Sentei-me, não à beira do caminho, mas à mesa da sala e fiz uma visita à minha infância: ao mercado daquela cidadezinha do interior onde me criei, ao meu tabuleiro, à lembrança da minha mãe, o pé descalço…
Em meio à bagunça da minha biblioteca, consigo achar um texto que escrevi, há muito tempo: em 13/02/1983, no Correio da Paraíba: “Os ‘Detalhes’ de Roberto Carlos”. Passo a transcrever a parte que se refere à língua e linguagem; aqui e acolá, fazendo ajustes, quando necessário:
“(…) Linguagem figurada
Um dos pontos altos das músicas interpretadas por Roberto Carlos é a presença, com certa frequência, de figuras de linguagem; imagens bem usadas, sobretudo a antítese. Os compositores de Roberto usam, constantemente, essa figura, que é preferida da dupla Roberto e Erasmo. Pena que, às vezes, abusam da mesma antítese, o que lhes tira o mérito.
Vejamos:
Na música “Amiga”, temos:
“Amiga
perdoa se eu me meto em sua vida
mas sinto que você anda esquecida
de se lembrar de tudo o que passou (…)”
Na verdade, essa mesma antítese também foi usada, na seguinte letra, de “À distância”:
“Se alguma vez você pensar em mim
Não se esqueça de lembrar
que eu nunca te esqueci (…)”
LEMBRAR E ESQUECER – Regências erradas
Um erro gravíssimo da produção de Roberto e Erasmo: Eles simplesmente não sabem usar a regência desses dois verbos, como mostram os seguintes exemplos: Na música “Titia Amélia” a dupla diz: “Eu não me esqueço aquele tempo (…)”. O certo seria: Eu não me esqueço daquele tempo; ou Eu não esqueço aquele tempo. O mesmo erro é cometido em “Velhos Tempos, Belos Dias”: “Eu me lembro com saudade o tempo que passou (…)” O certo seria: Eu me lembro com saudade do tempo que passou; ou: Eu lembro com saudade o tempo que passou.

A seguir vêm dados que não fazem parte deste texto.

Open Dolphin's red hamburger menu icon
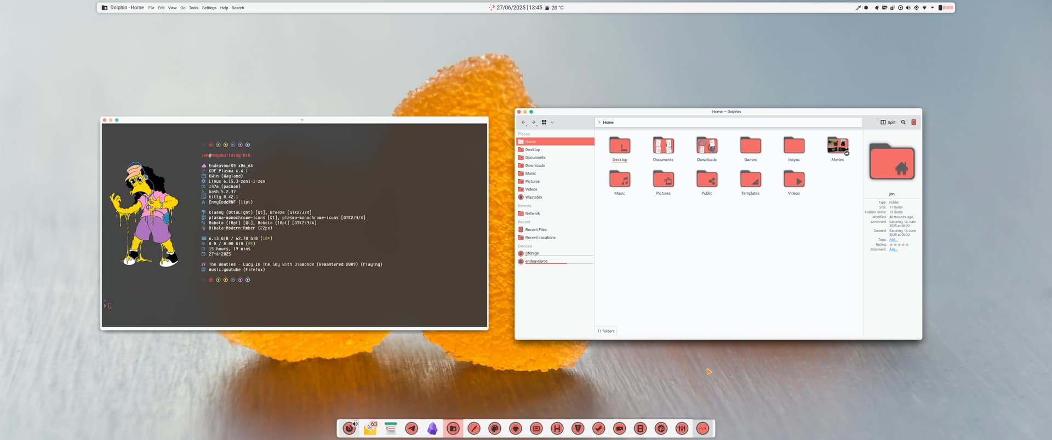The width and height of the screenshot is (1052, 440). [x=913, y=122]
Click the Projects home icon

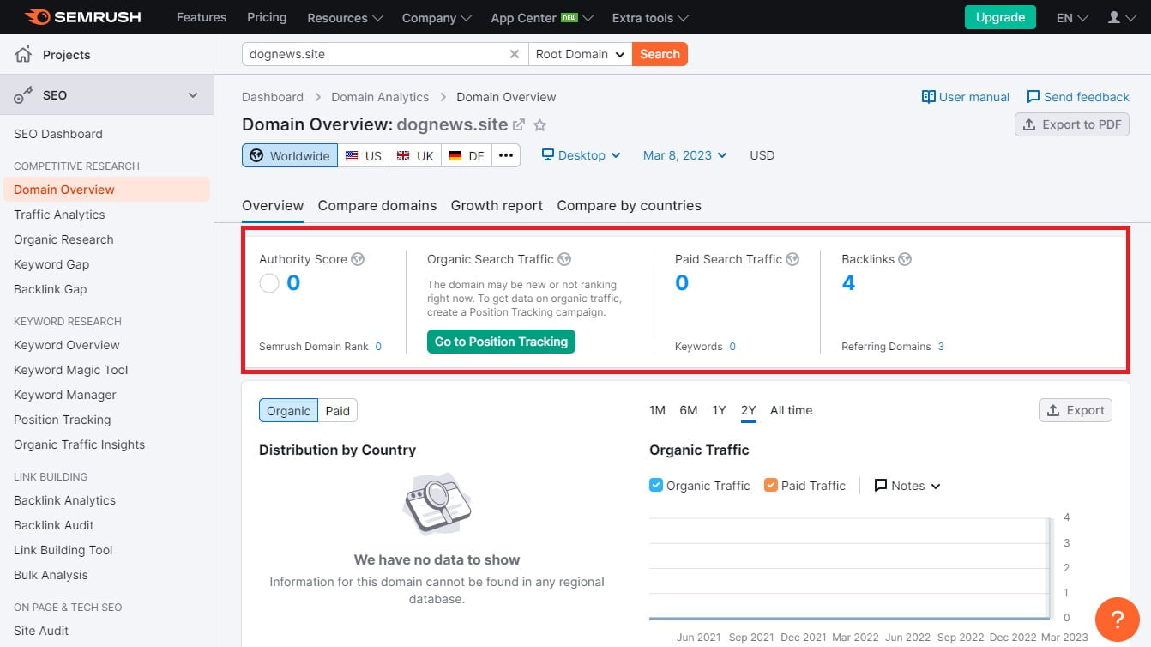tap(23, 55)
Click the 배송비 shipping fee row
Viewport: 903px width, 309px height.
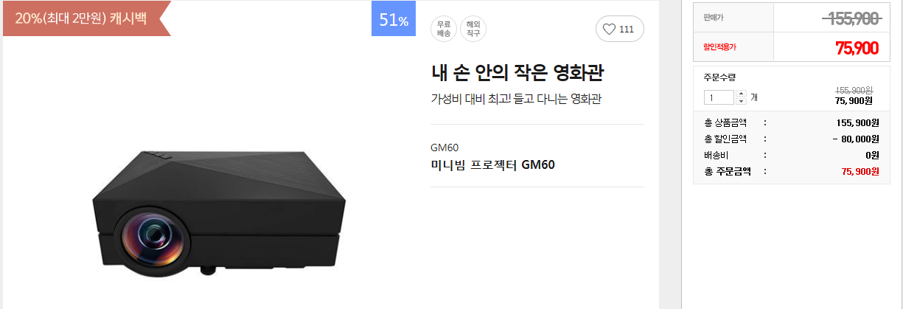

Esses erros, no entanto, não são tão imperdoáveis e vergonhosos como o que foi cometido na música “Filho único”, interpretada por Erasmo:
“Você já fez a sua parte
me pondo no mundo
que agora é meu dono, mãe
e nos meus planos não estão você.”.
É só passar para a ordem direta, que se nota o erro gritante: “Você não estão nos meus planos” (?). O certo seria: E nos meus planos não está você (na ordem direta = você não está nos meus planos). E aí não vale, por hipótese alguma, a desculpa da licença poética”.
Com licença, leitor, que agora vou me deleitar escutando “O ajudante do Kaiser”: minha infância, em forma de audição. Aproveito e tiro da gaveta uma embalagem do chiclete “Tremendão”, com um desenho e a letra:
“É duro ser estátua
e ficar parado assim
vendo tantos brotos
passar perto de mim.
Pombos na cabeça
o frio é de doer
na outra encarnaçãogente eu quero ser (…)”.